Here's some of the notifications.log data. I X'd out the IP that was showing.
Sat Nov 9 11:50:47 2013 VM-Firewall.ssh (x.x.x.x) support at innovateteam.com[2] 1384026647 722 Sat Nov 9 12:12:48 2013 VM-Firewall.ssh (x.x.x.x) support at innovateteam.com[2] 1384027968 722 Sat Nov 9 12:20:57 2013 VM-Firewall.ssh (x.x.x.x) support at innovateteam.com[2] 1384028457 722 Sat Nov 9 12:35:59 2013 VM-Firewall.ssh (x.x.x.x) support at innovateteam.com[2] 1384029359 722 Sat Nov 9 14:31:55 2013 VM-Firewall.ssh (x.x.x.x) support at innovateteam.com[2] 1384036315 722
Thank you.
*Kris Springer* *=======================*
On Sat, Nov 9, 2013 at 1:02 PM, Henrik Størner <henrik at hswn.dk> wrote:
On 09-11-2013 19:49, Kris Springer wrote:
Here's my new alerts.cfg file. It didn't change anything though. I'm still not receiving alerts. To force a trouble situation I've got a line in my hosts file that's checking for ssh on a machine that has it turned off so it will cause a red alert.

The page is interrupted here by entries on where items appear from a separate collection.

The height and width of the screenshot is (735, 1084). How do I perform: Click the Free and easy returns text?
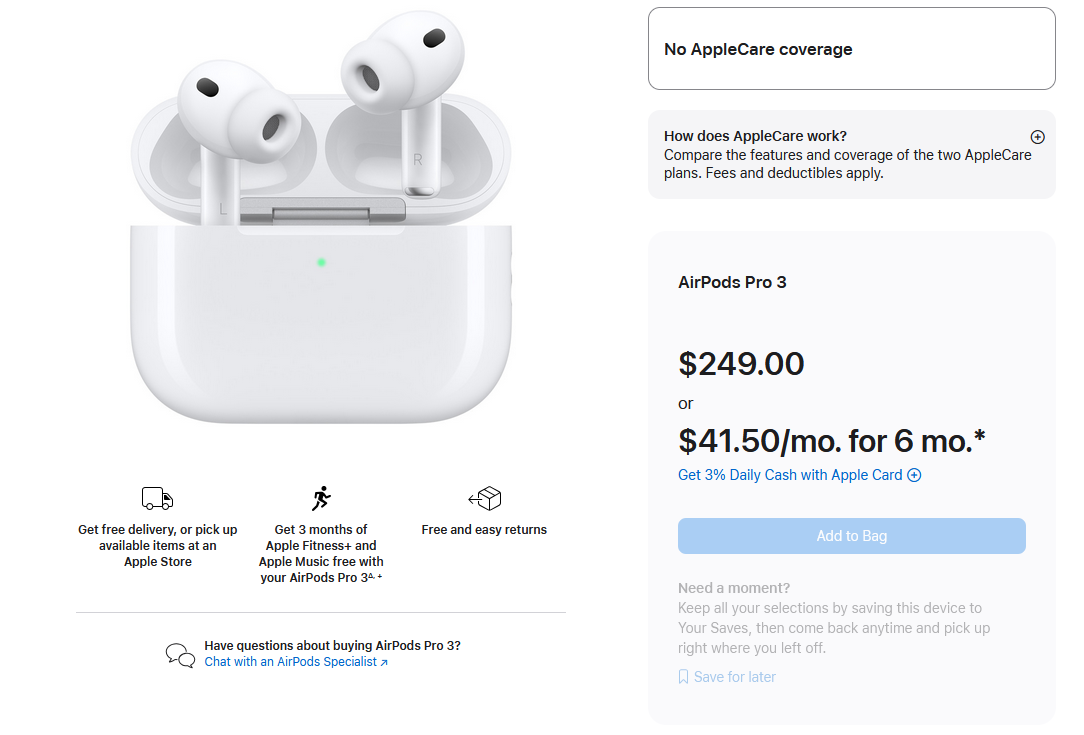click(x=484, y=530)
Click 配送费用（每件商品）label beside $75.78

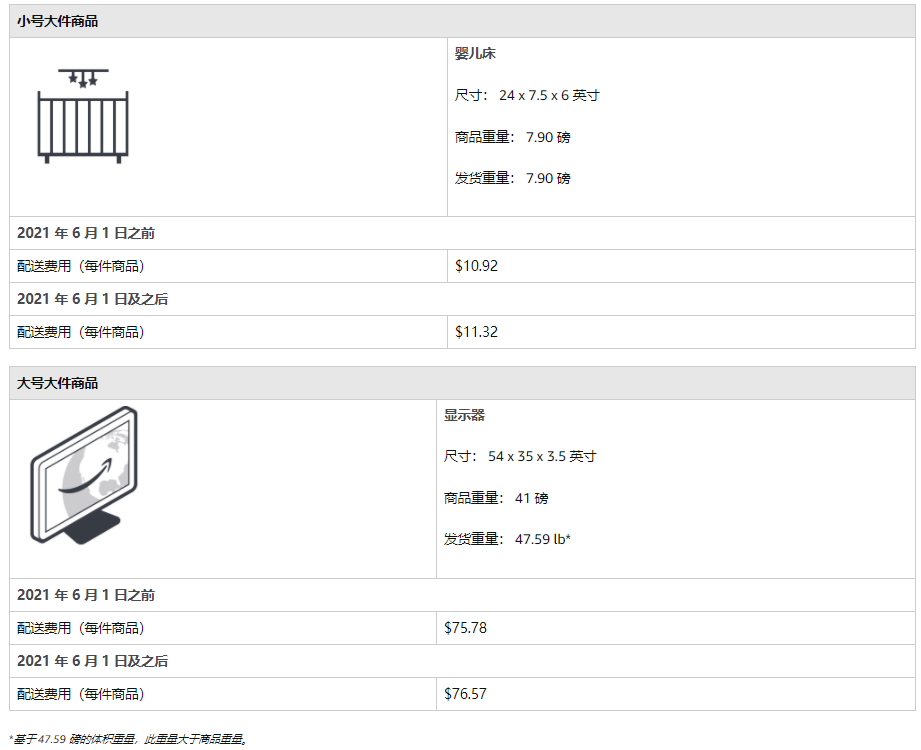pyautogui.click(x=81, y=628)
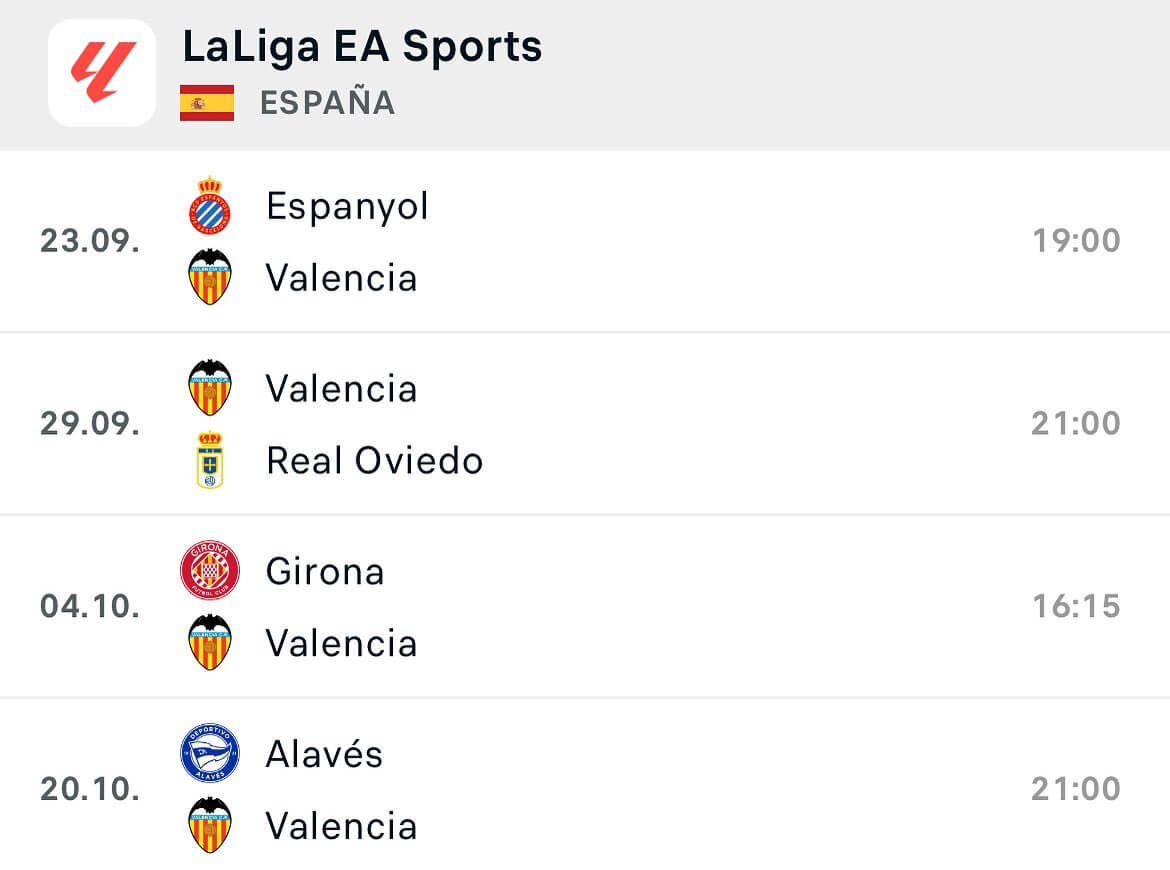This screenshot has width=1170, height=870.
Task: Click Valencia crest in the Espanyol match
Action: 210,277
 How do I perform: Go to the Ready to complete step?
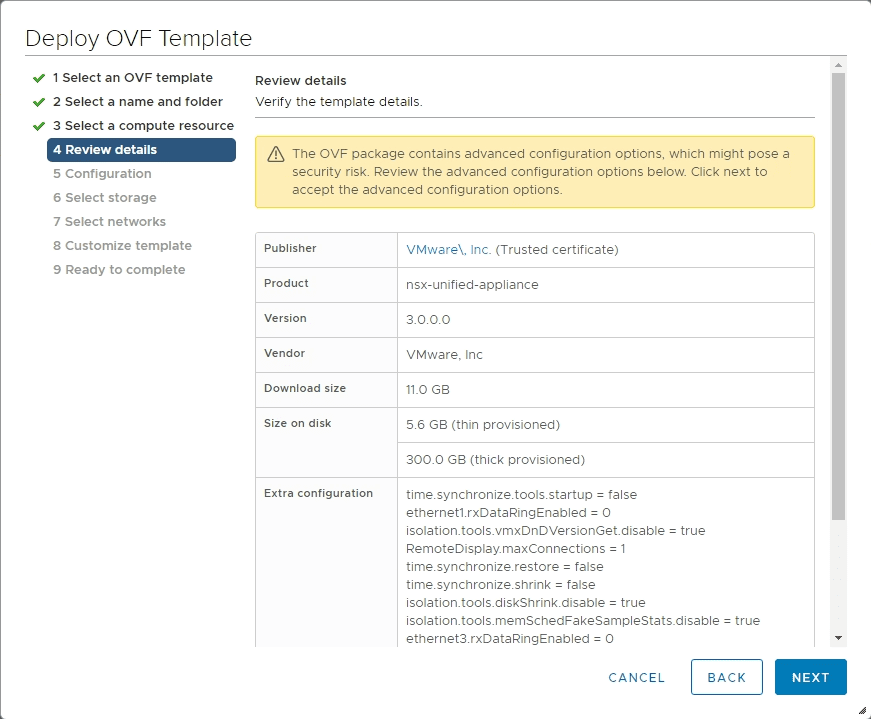click(x=119, y=269)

HOST=* MAIL support at innovateteam.com <mailto:support at innovateteam.com> COLOR=red RECOVERED NOTICE
First, check the "info" status column for that host: The alert must be shown there, or your configuration is not being picked up.
Second, check the notifications.log logfile to see if the alerts are being sent. If they are, then you need to look into the mail logs.
Third, try running xymond_alert with the "--test HOSTNAME SERVICE" option to see what rules get picked up; see the man-page.